Наши специалисты этого еще не усвоили. Нарушитель превращается в восстановителя и даже в учредителя порядка, который он перед тем нарушил. Наипреступный преступник преображается в столп общественного порядка. В некоторых мифах этот парадокс более или менее ослаблен, цензурован или приукрашен - несомненно, самими верующими, которых он скандализовал так же, как скандализует наших современных этнографов, но (мы к этому вернемся позже) этот парадокс все равно остается виден и сквозь позднейший грим. Он крайне характерен для мифологии.

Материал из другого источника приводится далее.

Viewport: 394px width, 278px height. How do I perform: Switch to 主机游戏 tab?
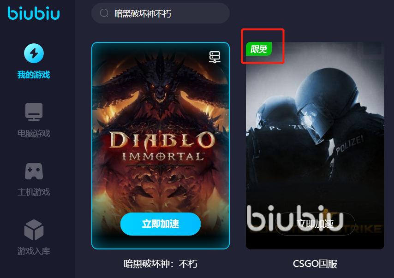pos(34,192)
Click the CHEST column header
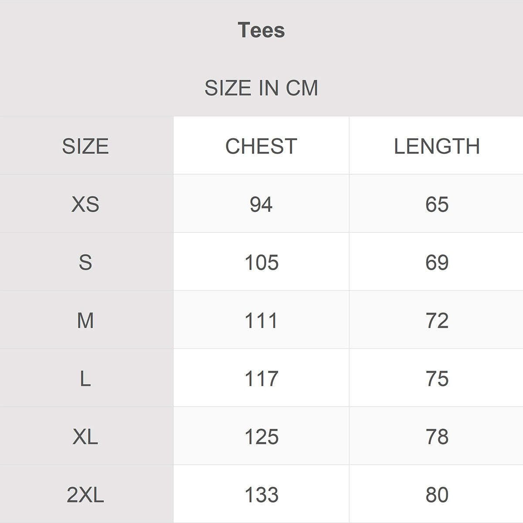This screenshot has height=523, width=523. point(261,146)

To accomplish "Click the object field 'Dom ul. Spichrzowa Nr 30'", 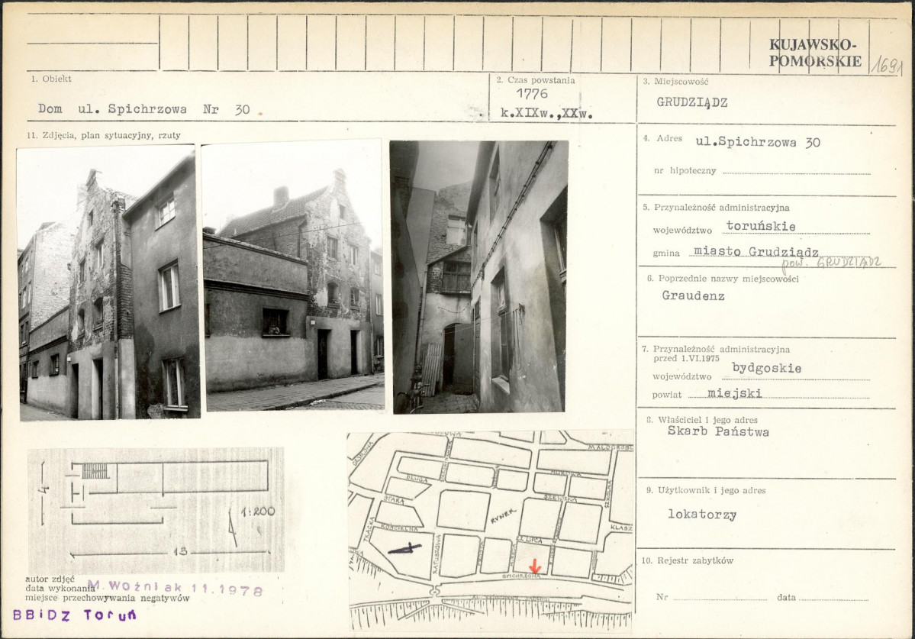I will click(143, 109).
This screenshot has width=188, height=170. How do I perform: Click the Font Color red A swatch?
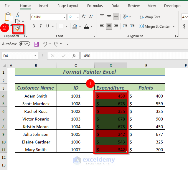pos(86,27)

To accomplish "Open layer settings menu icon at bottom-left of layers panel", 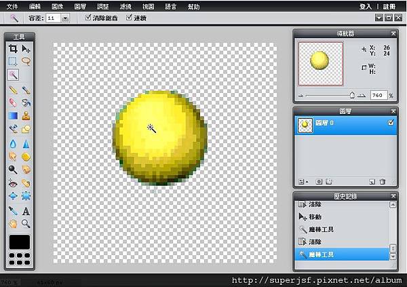I will pyautogui.click(x=303, y=182).
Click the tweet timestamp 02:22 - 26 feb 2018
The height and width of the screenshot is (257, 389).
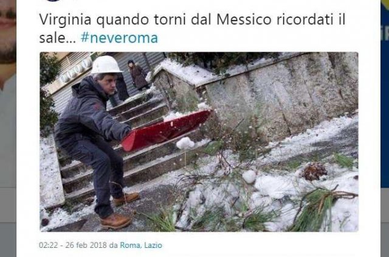point(74,245)
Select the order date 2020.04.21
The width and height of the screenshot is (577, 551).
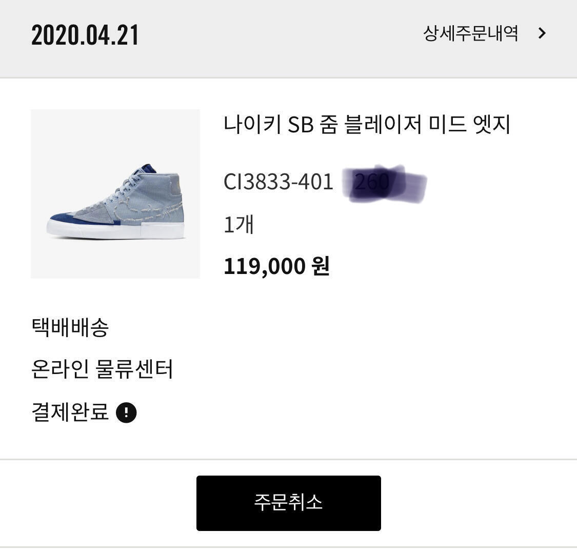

Это загадка, которая беспокоила уже Платона, когда он возмущался имморализмом гомеровских богов. Те толкователи, которые не уклоняются от этой загадки, уже много столетий ломают на ней зубы. Она совпадает с загадкой примитивного священного, то есть с благодетельной метаморфозой пагубного всемогущества, которое приписывается козлу отпущения. Чтобы понять это превращение и разрешить эту загадку, нужно заново рассмотреть нашу комбинацию мотивов, наши четыре гонительских стереотипа, пусть несколько искаженные, и в дополнение к этому - финал, показывающий гонителей примиренными. Они действительно должны были примириться. Нет причин в этом сомневаться, поскольку они вспоминают о своих испытаниях после смерти жертвы и всегда без колебаний виновником своих испытаний называют ее.